# What the task asks:
In the entries that follow, the first line to write out is the one containing "Viewport: 717px width, 394px", and the last is the one containing "Image resolution: width=436". Reproduce that stretch exactly, with nothing before or after it.

Collection entries:
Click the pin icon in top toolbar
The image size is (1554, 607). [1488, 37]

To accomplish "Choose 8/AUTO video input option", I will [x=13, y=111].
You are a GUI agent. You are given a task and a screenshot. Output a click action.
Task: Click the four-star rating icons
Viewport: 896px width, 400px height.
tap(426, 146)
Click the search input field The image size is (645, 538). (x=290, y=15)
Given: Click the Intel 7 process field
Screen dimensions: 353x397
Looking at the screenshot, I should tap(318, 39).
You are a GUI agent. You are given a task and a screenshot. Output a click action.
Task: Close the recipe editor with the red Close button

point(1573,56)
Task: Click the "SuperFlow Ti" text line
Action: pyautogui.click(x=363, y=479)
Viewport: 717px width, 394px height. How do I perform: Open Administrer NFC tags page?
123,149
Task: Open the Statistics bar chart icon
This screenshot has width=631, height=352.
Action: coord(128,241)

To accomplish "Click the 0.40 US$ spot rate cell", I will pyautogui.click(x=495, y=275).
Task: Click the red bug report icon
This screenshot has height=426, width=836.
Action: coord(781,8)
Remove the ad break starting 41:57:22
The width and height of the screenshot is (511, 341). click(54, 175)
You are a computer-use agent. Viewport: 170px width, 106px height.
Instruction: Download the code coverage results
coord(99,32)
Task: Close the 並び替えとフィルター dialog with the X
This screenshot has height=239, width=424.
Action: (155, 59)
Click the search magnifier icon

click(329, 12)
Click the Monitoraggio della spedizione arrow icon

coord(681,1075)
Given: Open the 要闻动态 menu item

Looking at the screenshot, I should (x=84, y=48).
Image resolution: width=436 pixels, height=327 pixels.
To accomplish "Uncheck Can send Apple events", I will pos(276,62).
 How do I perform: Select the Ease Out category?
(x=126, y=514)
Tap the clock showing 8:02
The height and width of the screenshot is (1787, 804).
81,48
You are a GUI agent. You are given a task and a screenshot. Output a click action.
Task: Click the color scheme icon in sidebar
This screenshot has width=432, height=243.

# Task answer:
Viewport: 717px width, 394px height. How do I perform: Open Administrer NFC tags page?
123,149
Task: Open the Statistics bar chart icon
This screenshot has width=631, height=352.
Action: coord(128,241)

To accomplish "Click the 0.40 US$ spot rate cell", I will pyautogui.click(x=495, y=275).
Task: Click the red bug report icon
This screenshot has height=426, width=836.
Action: coord(781,8)
Remove the ad break starting 41:57:22
The width and height of the screenshot is (511, 341). click(54, 175)
You are a computer-use agent. Viewport: 170px width, 106px height.
Instruction: Download the code coverage results
coord(99,32)
Task: Close the 並び替えとフィルター dialog with the X
This screenshot has height=239, width=424.
Action: (155, 59)
Click the search magnifier icon

click(329, 12)
Click the Monitoraggio della spedizione arrow icon

coord(681,1075)
Given: Open the 要闻动态 menu item

Looking at the screenshot, I should (x=84, y=48).
Image resolution: width=436 pixels, height=327 pixels.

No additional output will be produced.